Problems:
1. In the blog post, where was the Creative Festival held?
2. Summarize the blog post in two sentences.
Start of Reading text
On Thursday night I went to Daniza’s for a pajama party. We’ve been talking about this for years and we finally did it. What an amazing creative space Daniza has! There’s a stamp room, another stamp room with a computer, the media/doll/lace atelier, and upstairs: a library. The best part was looking through Daniza’s fabulous collection of stamped cards and tags. Next time I’m taking my camera so I can share some of her marvelous work with you. (Girlfriend—you need a blog, although I know this would probably cut down on your output).
Next morning, Daniza’s dear mom went out and got us lattes(!), and then we headed off to the Creative Festival at the Metro Toronto Convention Centre. There was a lot to take in and we kept running into people we knew. Afterwards I went out to dinner with Colette, Katie, Mary, Yvonne and Carolyn.
Because I’d taken Friday off, I had to work yesterday. But I managed to spend some time on my novel today, then do this digital ATC in Photoshop and have a telephone writing pod with Emma just before dinner. We’ve been doing this for six months now, and I highly recommend it, especially if you have a long-term project you’re committed to. Not only is it helpful creatively, but also, working along with Emma makes me knuckle down to write when I’d probably take the easy way out and put it off.
End of Reading text
Start of Data supplied
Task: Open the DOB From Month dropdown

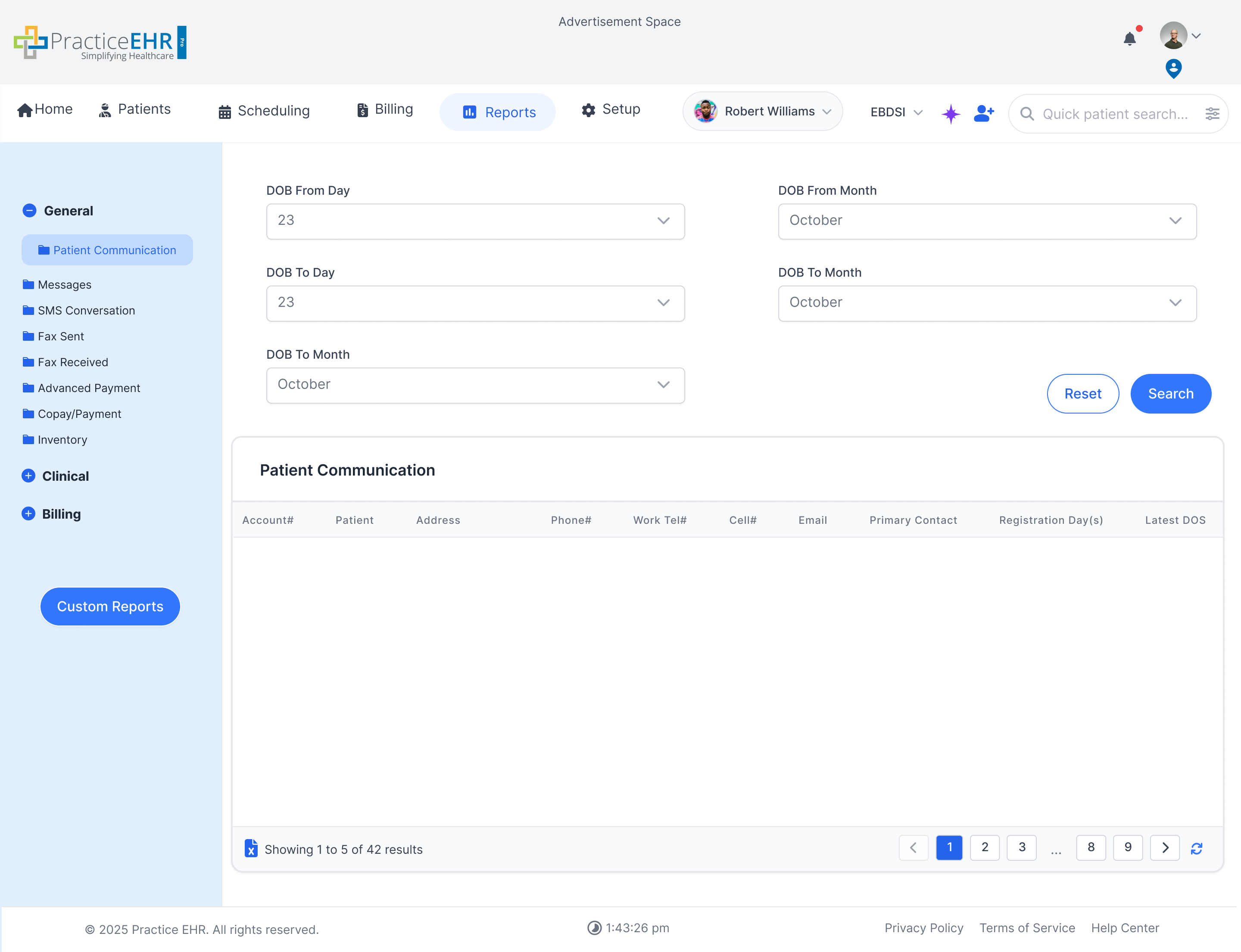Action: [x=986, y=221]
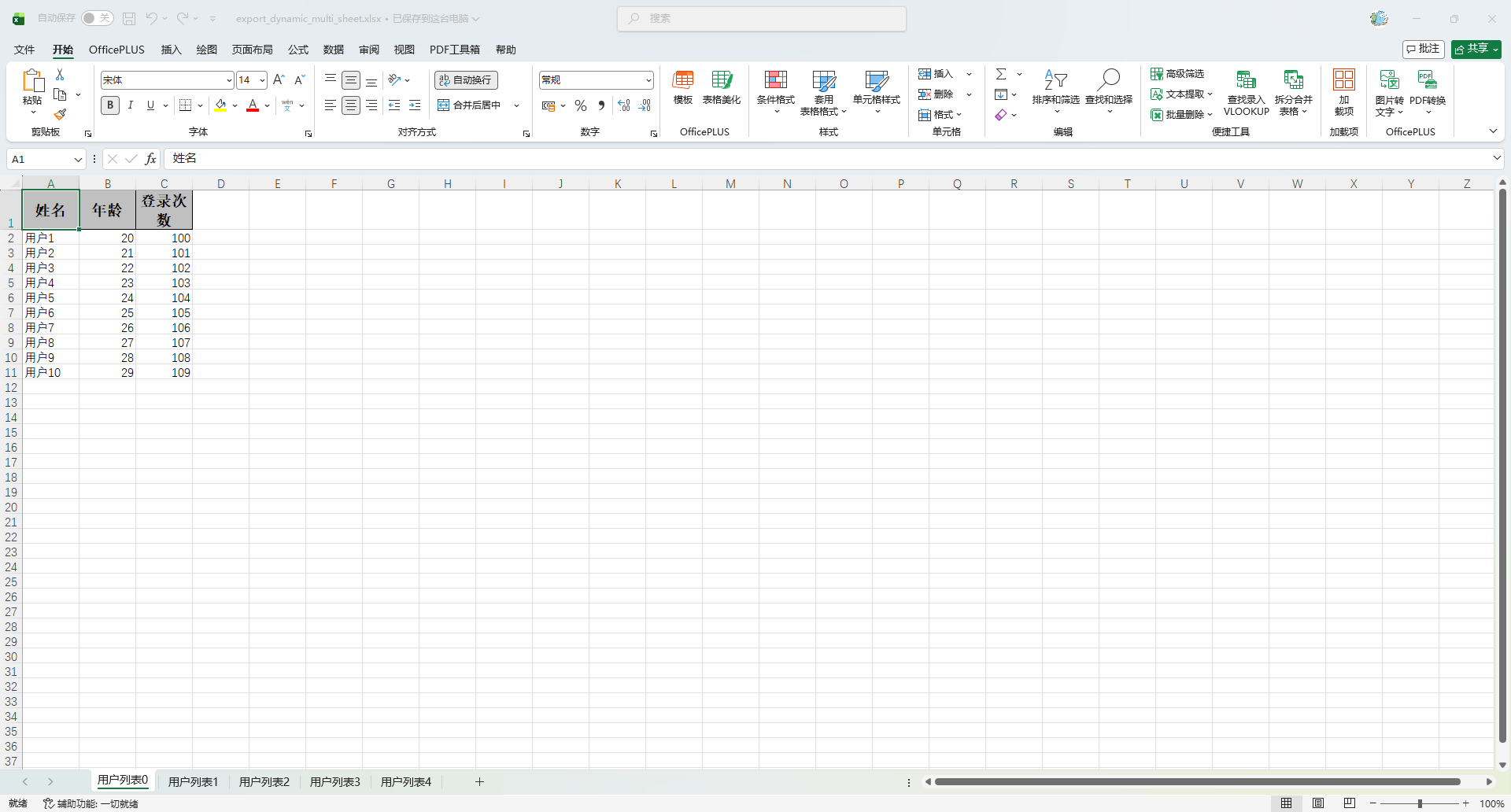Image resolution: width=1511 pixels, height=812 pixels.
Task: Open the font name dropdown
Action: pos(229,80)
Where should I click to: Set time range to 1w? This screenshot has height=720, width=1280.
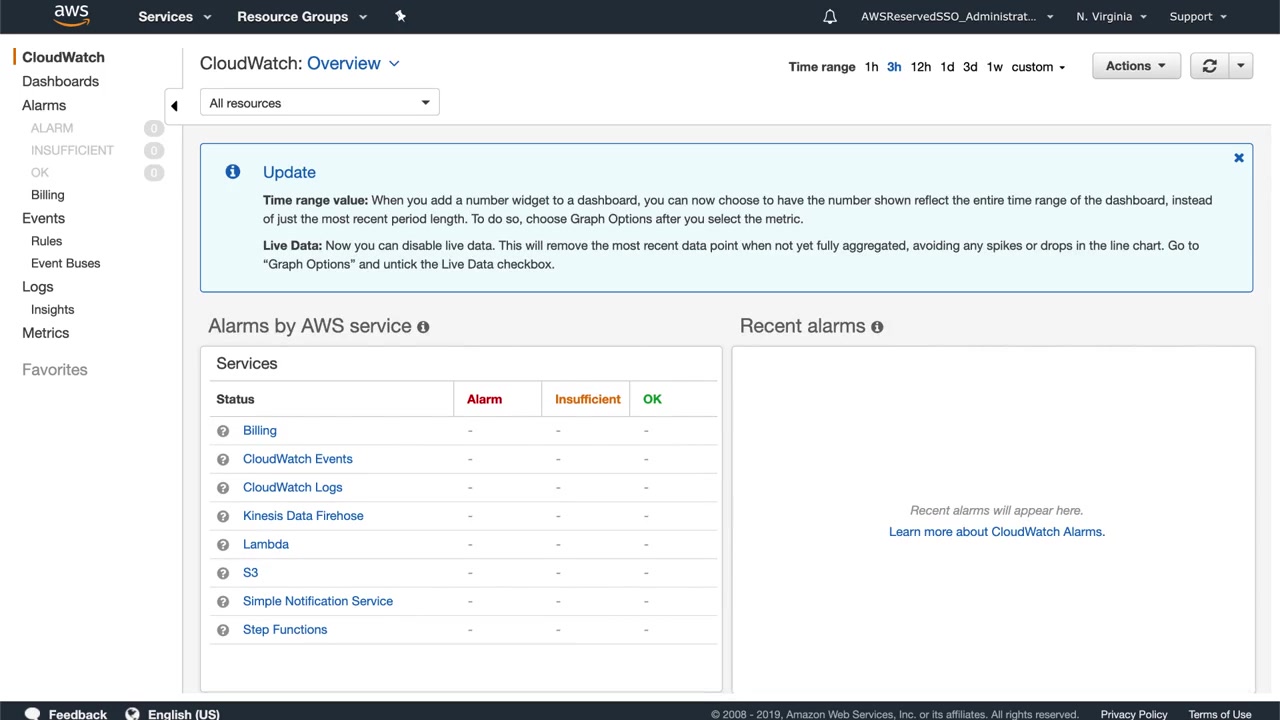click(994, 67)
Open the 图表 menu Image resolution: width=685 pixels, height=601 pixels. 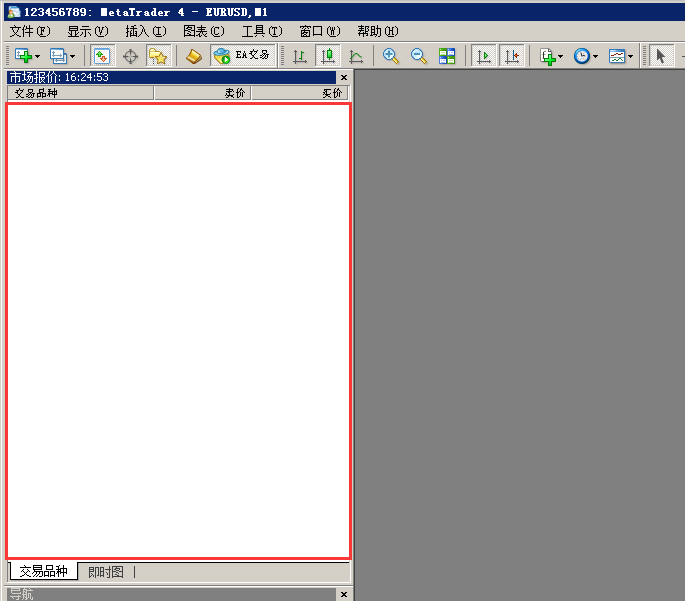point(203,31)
End of Data supplied
Start of Data supplied
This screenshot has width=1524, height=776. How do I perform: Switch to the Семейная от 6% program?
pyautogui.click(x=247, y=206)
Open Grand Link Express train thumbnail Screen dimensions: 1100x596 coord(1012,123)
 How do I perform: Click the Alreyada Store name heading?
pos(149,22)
End of Data supplied
Start of Data supplied
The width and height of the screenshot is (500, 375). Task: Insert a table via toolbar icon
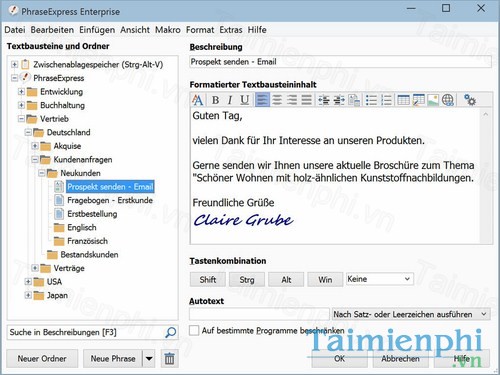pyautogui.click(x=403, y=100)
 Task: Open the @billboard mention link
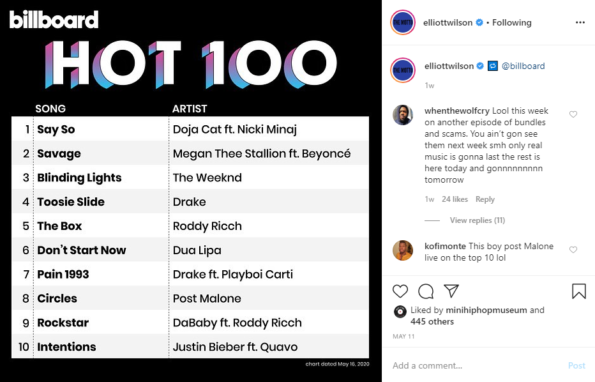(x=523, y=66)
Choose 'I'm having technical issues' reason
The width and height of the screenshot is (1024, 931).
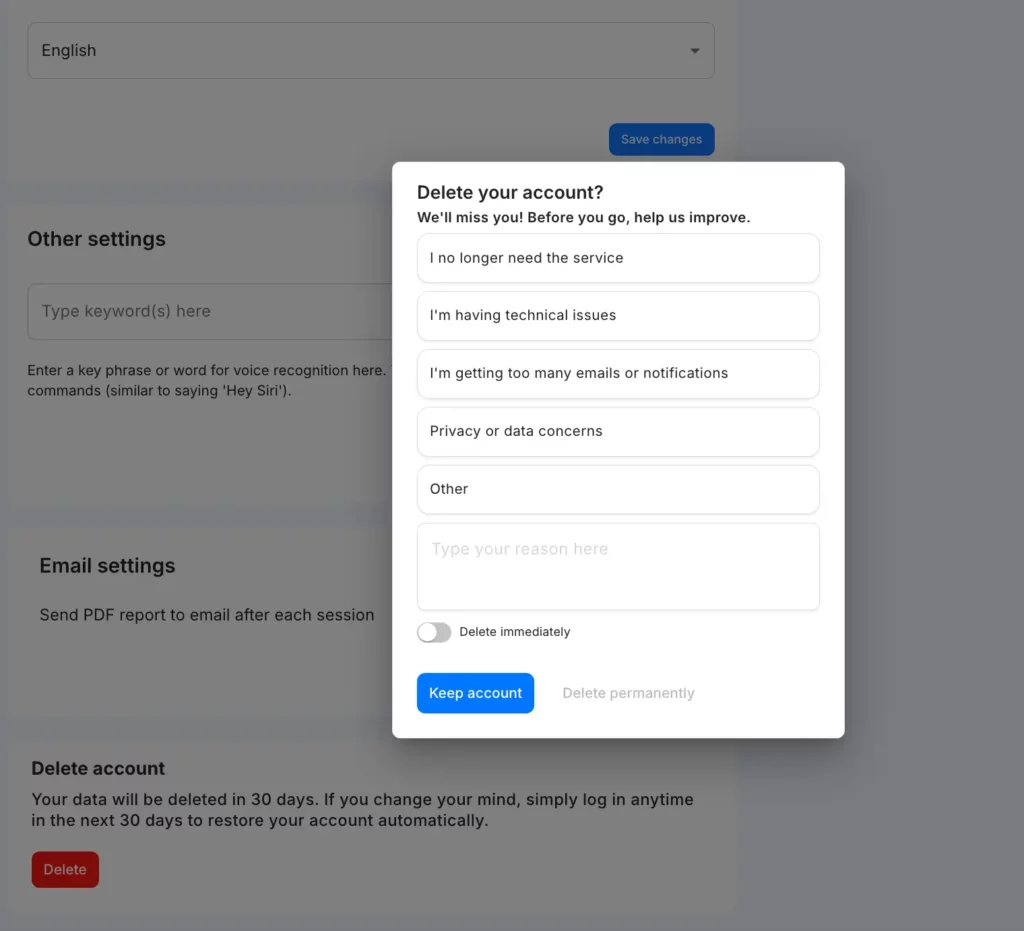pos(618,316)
End of Data supplied
Answers provided:
1. At the Metro Toronto Convention Centre.

2. The writer went to a long-planned pajama party at Daniza's, admired her creative space and her collection of stamped cards and tags, and the next morning went with her to the Creative Festival, then had dinner with friends. After working a day to make up for taking Friday off, the writer spent today on a novel, a digital ATC in Photoshop, and a telephone writing pod with Emma, a six-month practice the writer recommends for anyone committed to a long-term project.